Emekliliğini duyurup yeniden yazanların başında Stephen King geliyor. 2002’de, ‘kariyerinin zirvesinde’ yazmayı bıraktığını duyuran yazar, sonrasında 17 kitap kaleme aldı. Alice Munro, 2006’da emeklilik işareti verdikten sonra bir öykü kitabı yayımladı ve Nobel kazandı. Amerikalı yazar Anne Tyler ise 2013’te “Yeni bir kitap yayımlamak istemiyorum.” dedikten sonra Vinegar Girl kitabını yazdı; eser 2015 Man Booker ödülünün kısa aday listesine girdi. Emeklilik tartışmasını asıl ateşleyen ise Philip Roth’tur. Amerikalı yazar, 2013’teki bir söyleşisinde, edebiyattan emekli olduğunu ve yazmayı bıraktığını söylemişti. Bilgisayarının kenarına iliştirdiği ve her sabah bakıp güç aldığı küçük bir nottan bahsediyordu Roth: “Yazmakla mücadele sona erdi.” Roth, sözünü tutarak henüz yeni bir eser yayımlamadı fakat çekmecesinde tıpkı Salinger gibi kitaplar biriktirdiği kesin.Annie Proulx

‘AVUCUNDAKİ CAN KUŞU…’

Gabriel García Márquez de 2006’da verdiği bir söyleşide emeklilik kararını açıklamıştı: “2005 yılını izin yılı olarak kullandım. Bilgisayar başına oturmadım. Tek satır bile yazmadım. Bu hayatımın yazmadan geçen ilk senesi.” Bu kararından sonra eser yayımlamayan yazarı 2014’te kaybettik.

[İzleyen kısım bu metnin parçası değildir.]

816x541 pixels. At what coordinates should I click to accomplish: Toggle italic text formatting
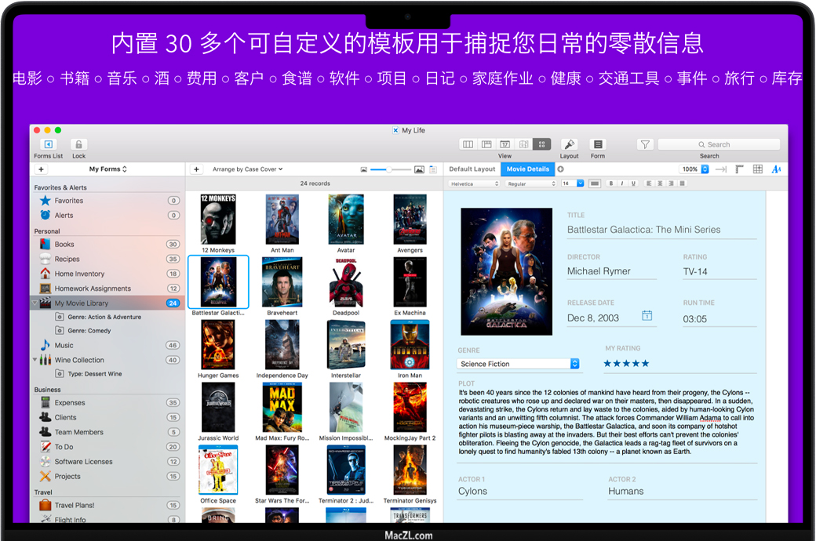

Munro ve King gibi örnekleri düşününce eleştirmenlerin ‘emeklilik’ duyurularına mesafeli olmak gerektiği uyarısına hak vermeliyiz. Salâh Birsel, bu türden durumlar için ‘avucundaki can kuşunu uçurmak’ demişti. Bu da her yazarın göze alacağı bir şey değil. Daha da ötesinde, tüm dünyanın koca bir uğultuya boğulduğu bu zamanlarda, yazarın kelimelerle yapacağı çok iş var!